The UK experiences a temperate maritime climate which brings mild winters, warm summers, and high total rainfall.
UK climate is influenced by:
Latitude - higher latitudes are colder. With the UK between 50 and 59 degrees north, it receives cooler temperatures than countries in lower latitudes.
Continentality - in winter, the sea insulates the islands as it cools more slowly than the land and this helps to keep the UK warmer than most other countries of the same latitude. Coastal areas are warmer than inland areas in winter, because the sea retains heat and warms up the land. But in summer, areas nearer to the sea are cooler because the sea takes longer to heat up and so cools the land down.
Altitude - higher areas of the UK are cooler, and also receive more precipitation.
Prevailing winds - prevailing winds in the UK blow from the south west, across the Atlantic Ocean. This brings warm, moist air which helps to produce mild and wet winters. The west side of the UK gets more rainfall (mainly frontal and relief rain) than the east, which is in the rain shadow of the higher land on the west coast.
Air masses - although the prevailing wind is from the south west, there are four directions from which air travels to the UK. Each wind direction brings different climate conditions.
Ocean currents - the North Atlantic Drift (or Gulf Stream) ocean current flows northwards across the Atlantic Ocean, bringing warm water from the Gulf of Mexico. This results in milder winter temperatures in the west of the UK.
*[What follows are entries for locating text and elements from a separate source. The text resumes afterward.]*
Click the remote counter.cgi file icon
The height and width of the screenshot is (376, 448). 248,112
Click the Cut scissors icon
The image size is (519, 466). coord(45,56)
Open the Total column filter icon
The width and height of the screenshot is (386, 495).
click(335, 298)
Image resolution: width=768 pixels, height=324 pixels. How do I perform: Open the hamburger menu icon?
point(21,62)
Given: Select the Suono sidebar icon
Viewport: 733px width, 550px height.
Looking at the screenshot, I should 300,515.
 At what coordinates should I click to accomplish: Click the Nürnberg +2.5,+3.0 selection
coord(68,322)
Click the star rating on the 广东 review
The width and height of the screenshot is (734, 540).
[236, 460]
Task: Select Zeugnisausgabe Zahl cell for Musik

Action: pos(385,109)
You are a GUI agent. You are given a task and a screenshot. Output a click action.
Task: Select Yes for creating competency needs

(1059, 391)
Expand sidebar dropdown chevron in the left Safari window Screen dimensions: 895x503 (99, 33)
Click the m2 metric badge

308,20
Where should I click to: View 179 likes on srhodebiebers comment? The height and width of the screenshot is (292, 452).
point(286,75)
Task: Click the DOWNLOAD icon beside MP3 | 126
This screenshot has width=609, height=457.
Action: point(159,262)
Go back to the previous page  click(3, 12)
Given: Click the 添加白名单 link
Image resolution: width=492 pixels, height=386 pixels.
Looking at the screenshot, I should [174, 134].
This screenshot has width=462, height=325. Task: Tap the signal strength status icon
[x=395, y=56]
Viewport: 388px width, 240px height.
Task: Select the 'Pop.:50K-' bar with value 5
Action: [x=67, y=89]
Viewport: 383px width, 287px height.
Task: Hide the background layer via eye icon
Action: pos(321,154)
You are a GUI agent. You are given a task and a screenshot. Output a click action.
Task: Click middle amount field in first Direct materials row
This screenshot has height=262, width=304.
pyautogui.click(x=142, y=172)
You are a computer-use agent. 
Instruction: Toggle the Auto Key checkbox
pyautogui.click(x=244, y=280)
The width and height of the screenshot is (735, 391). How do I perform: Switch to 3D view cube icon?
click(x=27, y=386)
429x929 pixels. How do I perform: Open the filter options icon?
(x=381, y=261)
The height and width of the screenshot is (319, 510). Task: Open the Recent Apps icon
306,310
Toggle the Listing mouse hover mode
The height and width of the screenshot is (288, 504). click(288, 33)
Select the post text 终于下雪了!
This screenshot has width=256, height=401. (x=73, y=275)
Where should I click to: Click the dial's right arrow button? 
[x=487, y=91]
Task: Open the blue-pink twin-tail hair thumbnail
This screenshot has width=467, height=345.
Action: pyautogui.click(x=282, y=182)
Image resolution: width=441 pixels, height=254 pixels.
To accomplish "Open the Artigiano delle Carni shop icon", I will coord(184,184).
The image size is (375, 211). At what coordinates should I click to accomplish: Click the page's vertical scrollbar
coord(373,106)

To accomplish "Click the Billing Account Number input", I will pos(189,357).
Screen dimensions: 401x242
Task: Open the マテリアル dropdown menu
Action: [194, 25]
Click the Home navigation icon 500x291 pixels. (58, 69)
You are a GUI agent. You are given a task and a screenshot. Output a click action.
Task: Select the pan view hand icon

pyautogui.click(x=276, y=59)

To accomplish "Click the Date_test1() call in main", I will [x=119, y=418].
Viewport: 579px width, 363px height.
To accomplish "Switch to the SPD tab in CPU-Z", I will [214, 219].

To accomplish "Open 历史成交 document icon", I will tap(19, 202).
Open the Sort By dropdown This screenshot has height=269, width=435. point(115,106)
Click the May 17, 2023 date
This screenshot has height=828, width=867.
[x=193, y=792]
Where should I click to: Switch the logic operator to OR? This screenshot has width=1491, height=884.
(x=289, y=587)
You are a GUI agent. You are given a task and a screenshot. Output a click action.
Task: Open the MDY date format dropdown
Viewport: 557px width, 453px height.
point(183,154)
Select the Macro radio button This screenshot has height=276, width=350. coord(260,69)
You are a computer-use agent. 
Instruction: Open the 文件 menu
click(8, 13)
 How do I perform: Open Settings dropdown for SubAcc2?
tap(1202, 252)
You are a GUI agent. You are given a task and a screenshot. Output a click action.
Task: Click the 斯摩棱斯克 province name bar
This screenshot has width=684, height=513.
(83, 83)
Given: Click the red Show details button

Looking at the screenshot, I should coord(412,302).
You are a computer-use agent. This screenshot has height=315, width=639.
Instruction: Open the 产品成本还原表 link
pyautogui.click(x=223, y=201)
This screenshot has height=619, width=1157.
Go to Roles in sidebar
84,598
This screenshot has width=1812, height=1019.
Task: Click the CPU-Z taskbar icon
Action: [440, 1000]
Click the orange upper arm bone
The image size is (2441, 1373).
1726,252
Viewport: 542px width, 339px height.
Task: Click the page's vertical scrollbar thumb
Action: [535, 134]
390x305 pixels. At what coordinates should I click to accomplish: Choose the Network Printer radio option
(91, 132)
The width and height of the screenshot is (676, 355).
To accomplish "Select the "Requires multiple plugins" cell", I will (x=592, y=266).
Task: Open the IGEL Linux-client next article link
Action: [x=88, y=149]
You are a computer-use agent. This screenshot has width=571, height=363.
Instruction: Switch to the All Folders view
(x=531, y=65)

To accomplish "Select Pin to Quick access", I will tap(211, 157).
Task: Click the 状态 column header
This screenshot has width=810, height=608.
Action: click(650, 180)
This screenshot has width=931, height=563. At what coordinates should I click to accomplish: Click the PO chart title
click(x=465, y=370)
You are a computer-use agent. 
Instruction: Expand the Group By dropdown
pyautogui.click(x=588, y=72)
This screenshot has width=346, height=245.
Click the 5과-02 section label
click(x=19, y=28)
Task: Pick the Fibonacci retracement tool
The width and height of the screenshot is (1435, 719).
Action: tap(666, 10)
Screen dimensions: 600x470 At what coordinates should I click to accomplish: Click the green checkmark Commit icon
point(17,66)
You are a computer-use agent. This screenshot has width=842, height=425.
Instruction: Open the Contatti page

Air pressure - the UK lies in a zone of low pressure. Low-pressure systems containing lots of rainfall form over the Atlantic Ocean and approach the UK from the west. Therefore, the west side of the UK is wetter than the east. High-pressure systems (anticyclones) bringing drier weather also form over the Atlantic Ocean, and approach the UK from the west. This combination produces a mix of wet and dry conditions for the UK.